> [Document extract]
========================================================================

Tight control over the value chain is gaining momentum in many business sectors in order to guarantee supply chain speed, trace product, increase customer trust and achieve business growth. Overall there’s vertical integration in the horticultural supply chain with increased cooperation between breeders, propagators, growers, wholesalers and retailers. However, Schoormans believes this will only happen when there’s mutual benefit among supply chain partners or when at the end of the chain (consumers, retailers) transparency is required. Some retailers will set up ‘closed’, dedicated produce chains that will enable them to reduce risks (ensure supply and quality). Currently, the fresh produce and ornamentals business is comprised of many growers, traders and wholesalers that don’t exchange data or information. But in the future a much more transparent system will arise, one that allows large sales volumes as well as small batches, accompanied by clear information regarding quality and sustainability. This will lead to more feedback, reviews and reliability scores of vendors and buyers.”
Schoormans said that one of Priva’s most promising solutions is Priva Kompano, the de-leafing robot for tomatoes. “We hope to introduce production versions in the coming year and after that we will add more features and tasks to the machine. Today, our FS Performance system allows growers to manage their operations (labour, production, packaging) in an easy and reliable way. Often overlooked and taken for granted as it works in relative silence: our greenhouse process computer Connext. It includes control logic and a user interface that has evolved over the past couple of decades. There’s an option to run it by artificial intelligence  allowing growers to get the most out of their crop production, while using resources (water, energy, crop protection) in the most efficient way possible. Each year we add new functionality to the system and at the moment we’re in the final stages of testing a new set of controls for ventilation, heating and irrigation that make it easier for growers to maximize growth and development for their crops.”
Giving her final thought on greenhouse automation Meiny Prins, Priva’s CEO, said, “Of course, technology will replace some jobs. It already has for centuries. But we also know that new technology creates new opportunities and new jobs as well. And with a world population that is growing so fast that we can’t provide enough food for everyone. We should consider all solutions that enable growers to generate a higher yield and better quality and contribute to a healthy future. We owe it to future generations.”
Schoormans added, “In the end, everything that can be automated, will be automated. In most countries, there are fewer people available that (want to) work in greenhouses, so we don’t have to worry about large groups of people becoming unemployed. I am much more worried about other industries and jobs that can be partially automated and especially the speed in which automation will be implemented in the coming decades. Will the society at large keep pace with these developments?”

========================================================================

> [Supplied records]
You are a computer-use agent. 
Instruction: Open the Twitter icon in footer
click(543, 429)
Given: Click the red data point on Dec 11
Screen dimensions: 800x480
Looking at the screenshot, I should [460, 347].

========================================================================

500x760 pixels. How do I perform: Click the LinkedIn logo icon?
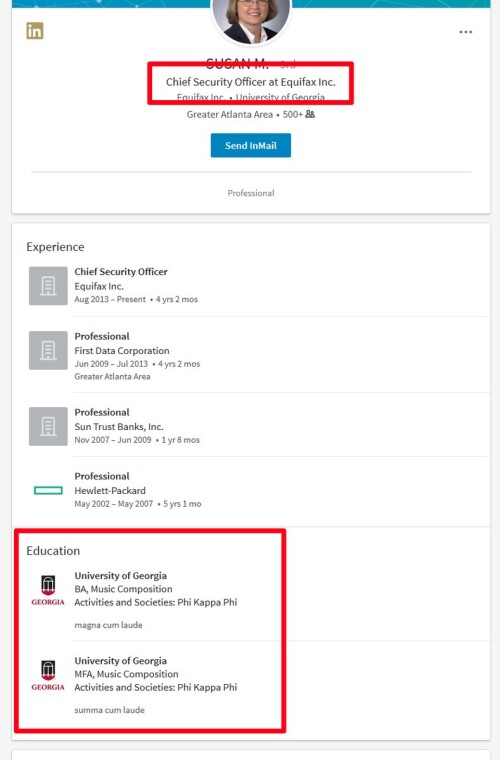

========================================================================

> [Directions]
A. In the greenhouse automation text, what is Priva Kompano?
B. Rewrite the part of the entries that opens with the line containing "You are a computer-use agent." and closes with the line containing "Looking at the", changing "Twitter" to "Facebook" and keeping everything else the same.

> [Expected responses]
A. The de-leafing robot for tomatoes.

B.
You are a computer-use agent. 
Instruction: Open the Facebook icon in footer
click(543, 429)
Given: Click the red data point on Dec 11
Screen dimensions: 800x480
Looking at the screenshot, I should [460, 347].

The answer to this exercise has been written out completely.